EXERCISE DATA Block Start

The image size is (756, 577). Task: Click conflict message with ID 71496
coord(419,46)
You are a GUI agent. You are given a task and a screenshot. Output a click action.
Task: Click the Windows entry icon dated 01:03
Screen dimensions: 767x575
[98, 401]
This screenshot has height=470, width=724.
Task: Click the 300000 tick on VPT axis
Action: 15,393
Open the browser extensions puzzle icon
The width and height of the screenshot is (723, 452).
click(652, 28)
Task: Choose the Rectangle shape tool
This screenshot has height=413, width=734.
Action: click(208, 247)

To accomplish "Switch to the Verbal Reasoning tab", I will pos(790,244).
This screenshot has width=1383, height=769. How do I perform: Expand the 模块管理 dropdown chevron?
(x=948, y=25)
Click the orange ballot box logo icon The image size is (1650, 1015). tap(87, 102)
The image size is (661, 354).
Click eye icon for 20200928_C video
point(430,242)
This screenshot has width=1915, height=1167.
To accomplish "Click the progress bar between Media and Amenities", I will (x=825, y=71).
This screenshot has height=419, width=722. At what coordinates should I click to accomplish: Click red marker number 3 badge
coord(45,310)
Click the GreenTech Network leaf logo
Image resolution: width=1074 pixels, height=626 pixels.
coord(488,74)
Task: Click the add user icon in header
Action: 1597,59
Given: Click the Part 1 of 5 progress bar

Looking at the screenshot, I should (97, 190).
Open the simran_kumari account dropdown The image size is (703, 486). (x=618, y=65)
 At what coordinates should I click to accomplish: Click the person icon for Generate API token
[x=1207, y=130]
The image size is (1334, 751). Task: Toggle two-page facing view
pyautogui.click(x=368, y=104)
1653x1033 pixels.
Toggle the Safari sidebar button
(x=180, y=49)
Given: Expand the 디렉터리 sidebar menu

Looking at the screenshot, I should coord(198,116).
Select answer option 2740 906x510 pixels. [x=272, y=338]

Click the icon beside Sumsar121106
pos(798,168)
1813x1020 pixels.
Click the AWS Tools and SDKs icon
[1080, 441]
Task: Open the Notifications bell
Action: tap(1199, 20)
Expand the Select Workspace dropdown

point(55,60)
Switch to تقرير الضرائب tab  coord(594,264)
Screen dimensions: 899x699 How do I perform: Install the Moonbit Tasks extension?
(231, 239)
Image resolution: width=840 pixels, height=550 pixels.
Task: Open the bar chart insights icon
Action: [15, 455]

EXERCISE DATA Block End

* PROBLEM REQUIREMENTS *
If a line in the entries contains "Switch", copy it.

* COMPLETED TASK *
To accomplish "Switch to the Verbal Reasoning tab", I will pos(790,244).
Switch to تقرير الضرائب tab  coord(594,264)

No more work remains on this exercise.